Elle avait été demandée à cor et à cri par Xavier Kemlin, héritier parmi d’autres des Guichard, envisagée un temps par l’ex député Renaissance de Saint-Etienne Quentin Bataillon avant qu’il ne renonce rapidement puis, enfin, officiellement réclamée en janvier 2024 à la présidente de l’Assemblée nationale par les LR via le député forézien Jean-Pierre Taite. Et depuis ? Les voix d’élus réclamant une enquête parlementaire, se penchant sur les « dysfonctionnements » ayant amené la chute de Casino, n’ont pas été spécifiquement tues par la dissolution. Selon les échanges que nous avons eus ce jour avec différents élus, c’est un peu plus compliqué que cela. Et la machine pourrait malgré tout se mettre en branle d’une autre manière. Explications.

« Mesdames et messieurs les élus, je vous rappelle vous avoir fait parvenir une demande d’enquête parlementaire… » Drapeau tricolore dans une main, prise de parole théâtrale : c’est face à la tête du cortège prêt à s’élancer ce dimanche 17 décembre 2023 devant le siège stéphanois de Casino que Xavier Kemlin avait lancé son interpellation. Héritier parmi d’autres de la famille Guichard, réputé excentrique et quelque peu excessif en partie pour sa plainte contre Valérie Trierweiler pour « détournement de fonds publics » ou encore très récemment avec sa candidature aux législatives 2024 ayant utilisé l’image de Geoffroy-Guichard – le stade – sans l’autorisation de Saint-Etienne Métropole et de l’ASSE, Xavier Kemlin est lui-même personnellement déjà engagé depuis des années dans une croisade juridique contre Jean-Charles Naouri, ex PDG de Casino. Il considère en effet que ses agissements ont amené la perte de Casino – bien au-delà d’un échec qui serait purement lié à des choix économiques – alors qu’ils n’auraient pas dû être possibles légalement.

Assemblée Nationale
©Assemblée Nationale

Selon la publication du Monde du 18 décembre 2023, peu avant cette interpellation en public, six héritiers Guichard ont porté plainte contre X et Jean-Charles Naouri qu’ils soupçonnent d’abus de biens sociaux, rejoignant ainsi ce combat (Xavier Kemlin ayant déposé ses plaintes en 2018 et 2019 puis encore en février 2023). Les nombreux arguments et interrogations déployés précisément par Xavier Kemlin, apparemment bien aidé par son réseau quant à leur rédaction, n’ont, eux, jamais été analysés comme excentriques et quelques peu excessifs par les politiques ou, surtout, les spécialistes de la grande distribution auxquels nous les avons confrontés. Et si parallèlement, l’Agence France Presse révélait en juillet 2024 que Jean-Charles Naouri risquait un procès pour corruption et manipulation de cours, Xavier Kemlin a récemment fait part aux médias de l’abandon par Casino-Perrachon et Rallye de leur plainte pour diffamation contre lui. Une décision actée le 24 octobre par la chambre correctionnelle selon le document transmis par l’intéressé à notre rédaction.

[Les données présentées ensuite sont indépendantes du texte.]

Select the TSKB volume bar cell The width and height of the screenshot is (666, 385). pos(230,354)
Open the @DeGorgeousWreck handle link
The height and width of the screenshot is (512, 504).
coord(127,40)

Une demande déposée en janvier 2024

Et « côté parlementaire » du coup ? L’ex député Renaissance stéphanois Quentin Bataillon nous avait, dans un premier temps, expliqué en décembre 2023 être plutôt favorable – et même en avoir « parlé directement au Président Emmanuel Macron » –  à l’idée de lancer une enquête parlementaire : « A terme, sous la forme d’une commission d’enquête parlementaire ou sous une autre, il sera nécessaire de s’interroger pour comprendre comment on en est arrivé là et comment on ne doit plus en arriver là. Il y a un intérêt fort ». Il nous indiquait alors que « les « questions légitimes » ne manquaient pas : « Comment Jean-Charles Naouri a pu racheter autant, en s’endettant autant, sans que l’autorité de la concurrence, celle des marchés financiers, l’Etat, les banques elles-mêmes ne disent pas « stop » ? ». En conséquence, des « manipulations des règles », sinon des « failles » du système à la lumière de ce qui arrive au groupe Casino qui semble, hélas, se profiler en « cas d’école », tel que le qualifiait le député, pourraient potentiellement être mises en évidence par le biais d’une « commission parlementaire transpartisane ».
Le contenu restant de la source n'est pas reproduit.